Although Brown was Deputy Leader, Wilson was at first determined that he should be neither Foreign Secretary nor Chancellor. Callaghan became Chancellor and the colourless Michael Stewart Foreign Secretary. One purpose of the DEA was to find a home for Brown which the latter could honourably accept. Given Labour's traditional commitment to planning, it was not too difficult to build up the post, especially when the nearly meaningless title First Secretary of State was added to it.
George Brown's original concept of the DEA was that of a single major overlord department in charge of all aspects of economic policy. The other economic departments, including the Treasury, the then Board of Trade and Ministry of Labour would have been specialised executive arms carrying out the DEA's policy. This conception, as Brown subsequently wrote, never really went into effect. It could hardly have done so when the Treasury was given to the number three man in the Labour hierarchy, who himself had been a candidate for leadership in 1963, and could not reasonably be expected to act as an executant to the policies of another minister.
It was not my impression, even before the October 1964 election, that Harold Wilson ever thought of the matter in these terms. His idea was that rival views of economic strategy, instead of being argued out in the depths of the official machine, would be represented by different ministers, which would bring the Prime Minister into the picture in a way which had not happened under the Conservatives.
The effective end of the DEA came with a set of restrictive measures, introduced by Wilson and Callaghan in July 1966, in a last ditch attempt to save the pound from devaluation. At that stage the DEA's National Plan was formally abandoned. George Brown, who had by then been more or less converted to devaluation, prepared a last moment alternative package, although it was Richard Crossman who first insisted on bringing up devaluation at the fateful Cabinet meeting of July 19, 1966. The pro-devaluation group was heavily outvoted; Brown pushed back his chair and took no further part in the discussion, but was not allowed to leave the room until the end of the meeting. He was later talked out of resignation by Wilson who this time did make Brown Foreign Secretary.
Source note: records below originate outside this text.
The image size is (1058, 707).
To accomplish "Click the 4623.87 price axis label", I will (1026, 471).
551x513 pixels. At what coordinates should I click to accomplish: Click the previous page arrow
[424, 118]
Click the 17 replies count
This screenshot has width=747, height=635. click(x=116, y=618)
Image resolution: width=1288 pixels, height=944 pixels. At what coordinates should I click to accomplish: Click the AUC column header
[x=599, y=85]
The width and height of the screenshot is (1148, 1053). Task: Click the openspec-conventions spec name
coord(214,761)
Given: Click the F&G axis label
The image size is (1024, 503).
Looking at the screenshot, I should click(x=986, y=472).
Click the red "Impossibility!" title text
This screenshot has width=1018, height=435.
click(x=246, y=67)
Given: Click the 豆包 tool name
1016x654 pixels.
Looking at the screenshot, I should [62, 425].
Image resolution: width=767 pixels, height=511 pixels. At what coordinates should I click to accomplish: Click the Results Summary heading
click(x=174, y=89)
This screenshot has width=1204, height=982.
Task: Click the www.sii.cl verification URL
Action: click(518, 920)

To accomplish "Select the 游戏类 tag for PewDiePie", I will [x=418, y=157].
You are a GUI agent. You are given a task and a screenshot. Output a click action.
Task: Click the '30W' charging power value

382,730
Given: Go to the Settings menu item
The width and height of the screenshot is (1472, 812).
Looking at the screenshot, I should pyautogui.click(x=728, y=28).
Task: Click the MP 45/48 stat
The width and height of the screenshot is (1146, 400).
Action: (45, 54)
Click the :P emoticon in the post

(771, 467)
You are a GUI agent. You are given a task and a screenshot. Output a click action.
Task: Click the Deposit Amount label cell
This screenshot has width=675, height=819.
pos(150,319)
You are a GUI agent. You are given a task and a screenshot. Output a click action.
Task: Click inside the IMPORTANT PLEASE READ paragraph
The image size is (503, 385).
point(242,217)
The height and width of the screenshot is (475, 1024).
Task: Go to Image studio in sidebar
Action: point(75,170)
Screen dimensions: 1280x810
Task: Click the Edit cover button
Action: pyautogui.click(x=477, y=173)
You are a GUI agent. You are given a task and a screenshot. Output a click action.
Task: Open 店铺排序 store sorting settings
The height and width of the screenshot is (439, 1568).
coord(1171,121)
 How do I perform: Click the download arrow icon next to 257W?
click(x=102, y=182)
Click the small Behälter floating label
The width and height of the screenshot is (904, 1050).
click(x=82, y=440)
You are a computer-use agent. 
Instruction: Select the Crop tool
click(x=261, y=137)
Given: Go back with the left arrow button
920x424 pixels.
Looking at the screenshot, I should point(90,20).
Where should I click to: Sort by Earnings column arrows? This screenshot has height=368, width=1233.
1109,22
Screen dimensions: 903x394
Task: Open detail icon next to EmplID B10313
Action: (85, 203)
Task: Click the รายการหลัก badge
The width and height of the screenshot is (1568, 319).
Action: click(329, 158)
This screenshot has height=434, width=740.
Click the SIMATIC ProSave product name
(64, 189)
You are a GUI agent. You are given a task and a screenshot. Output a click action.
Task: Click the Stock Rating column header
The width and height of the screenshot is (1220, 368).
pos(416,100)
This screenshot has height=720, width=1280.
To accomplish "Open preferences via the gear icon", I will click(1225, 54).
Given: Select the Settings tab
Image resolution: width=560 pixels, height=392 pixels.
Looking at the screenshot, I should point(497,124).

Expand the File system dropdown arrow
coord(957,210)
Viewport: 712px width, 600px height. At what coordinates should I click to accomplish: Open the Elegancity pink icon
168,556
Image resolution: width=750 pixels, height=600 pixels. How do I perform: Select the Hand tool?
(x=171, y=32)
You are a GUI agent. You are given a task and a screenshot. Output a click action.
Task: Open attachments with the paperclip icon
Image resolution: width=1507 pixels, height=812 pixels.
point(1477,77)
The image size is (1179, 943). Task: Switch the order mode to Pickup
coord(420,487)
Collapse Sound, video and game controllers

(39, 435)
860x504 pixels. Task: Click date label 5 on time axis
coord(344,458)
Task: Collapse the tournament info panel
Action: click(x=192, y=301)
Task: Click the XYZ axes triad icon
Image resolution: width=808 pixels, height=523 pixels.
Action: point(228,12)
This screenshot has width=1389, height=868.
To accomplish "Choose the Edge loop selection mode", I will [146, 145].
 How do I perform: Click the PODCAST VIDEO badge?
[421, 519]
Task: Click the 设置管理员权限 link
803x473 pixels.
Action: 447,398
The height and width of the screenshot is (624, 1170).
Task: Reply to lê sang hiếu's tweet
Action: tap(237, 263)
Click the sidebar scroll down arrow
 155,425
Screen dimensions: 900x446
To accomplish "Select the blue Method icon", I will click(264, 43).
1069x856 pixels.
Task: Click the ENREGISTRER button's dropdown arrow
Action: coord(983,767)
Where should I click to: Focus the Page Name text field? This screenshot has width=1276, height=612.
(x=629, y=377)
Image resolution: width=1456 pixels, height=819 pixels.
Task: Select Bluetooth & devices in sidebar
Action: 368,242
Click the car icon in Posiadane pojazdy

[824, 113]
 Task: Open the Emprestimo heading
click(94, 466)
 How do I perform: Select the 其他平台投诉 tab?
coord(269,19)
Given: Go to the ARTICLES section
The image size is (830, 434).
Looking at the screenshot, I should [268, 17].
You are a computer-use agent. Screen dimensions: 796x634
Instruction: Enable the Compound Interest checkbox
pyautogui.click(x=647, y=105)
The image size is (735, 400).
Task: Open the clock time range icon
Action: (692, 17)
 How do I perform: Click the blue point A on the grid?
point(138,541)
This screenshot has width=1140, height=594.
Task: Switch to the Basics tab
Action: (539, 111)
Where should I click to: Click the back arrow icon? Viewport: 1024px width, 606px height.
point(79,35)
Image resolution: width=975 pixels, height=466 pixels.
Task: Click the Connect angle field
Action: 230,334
Shorn of the National Plan, the DEA continued to lead a shadow existence, first under Stewart and then under Peter Shore, until it was finally abolished in October 1969 while Labour was still in office.
Anyone who is interested can look up the politics and personalities in lots of different sources. I now want to concentrate on the other 50 pc of the reasons for the DEA's existence. For like many other political manoeuvres, it would hardly have been possible without some background of bureaucratic and policy thinking.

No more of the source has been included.